Raj Samir PatelBabita Agrawal^*

• University of Alberta, Edmonton, Canada

SARS-CoV-2 is continuing to prevail as an endemic virus, and therefore, we need a next-generation vaccine that prevents SARS-CoV-2 infections, broadly protects against multiple CoVs, and induces long-term local and systemic immunity. To address that need, we have designed a mixed lipopeptide-based pan-coronavirus (LPMix) vaccine based on T and B cell epitopes derived from highly conserved and functional regions of the SARS-CoV-2 S, N, and M proteins. Here, we demonstrate that intranasal immunizations of mice with LPMix induced a long-lasting systemic IgM/IgG, and mucosal IgA response against a broad-spectrum of CoVs, showing clinically significant levels of neutralizing antibody titers.
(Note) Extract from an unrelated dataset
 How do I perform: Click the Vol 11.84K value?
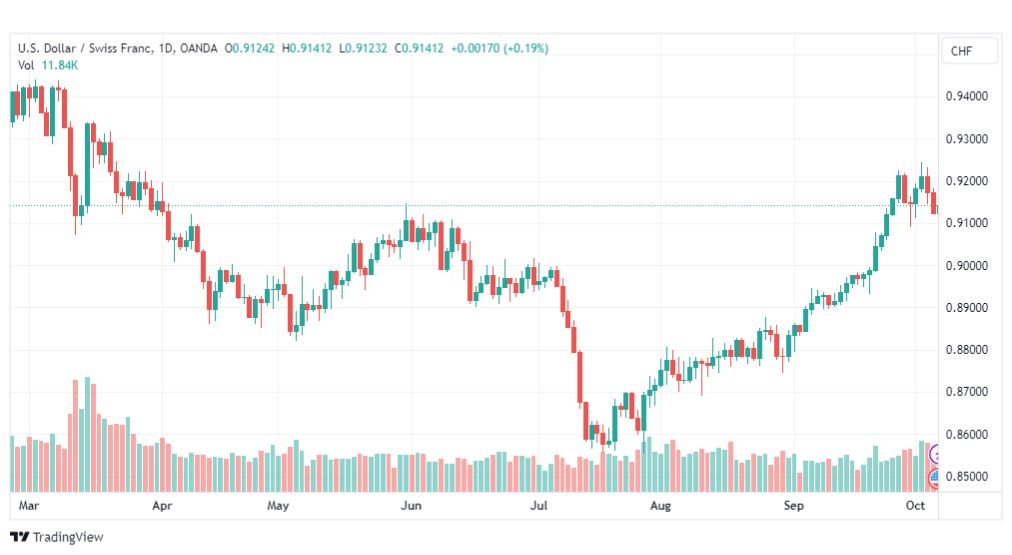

Splenocytes and bone marrow cells, derived from LPMix immunized mice, demonstrated a robust proliferation response against vaccine antigens (P1-7), which were maintained up to 2 months and 7 months, after LPMix immunizations, respectively. Moreover, antigen-specific B cells and memory CD4 + /CD8 + T cells were long-lived and maintained up to 7 months after LPMix immunizations, in the lungs, spleen and bone marrow. The addition of HKCC (heat-killed Caulobacter crescentus), a novel mucosal adjuvant, promoted the longevity of memory CD4 + /CD8 + T cell and B cell responses. Overall, our studies demonstrate that a mucosal lipopeptide based vaccine, targeting conserved epitopes of SARS-CoV-2, elicits a durable, long-lasting immune responses against a broad range of CoVs.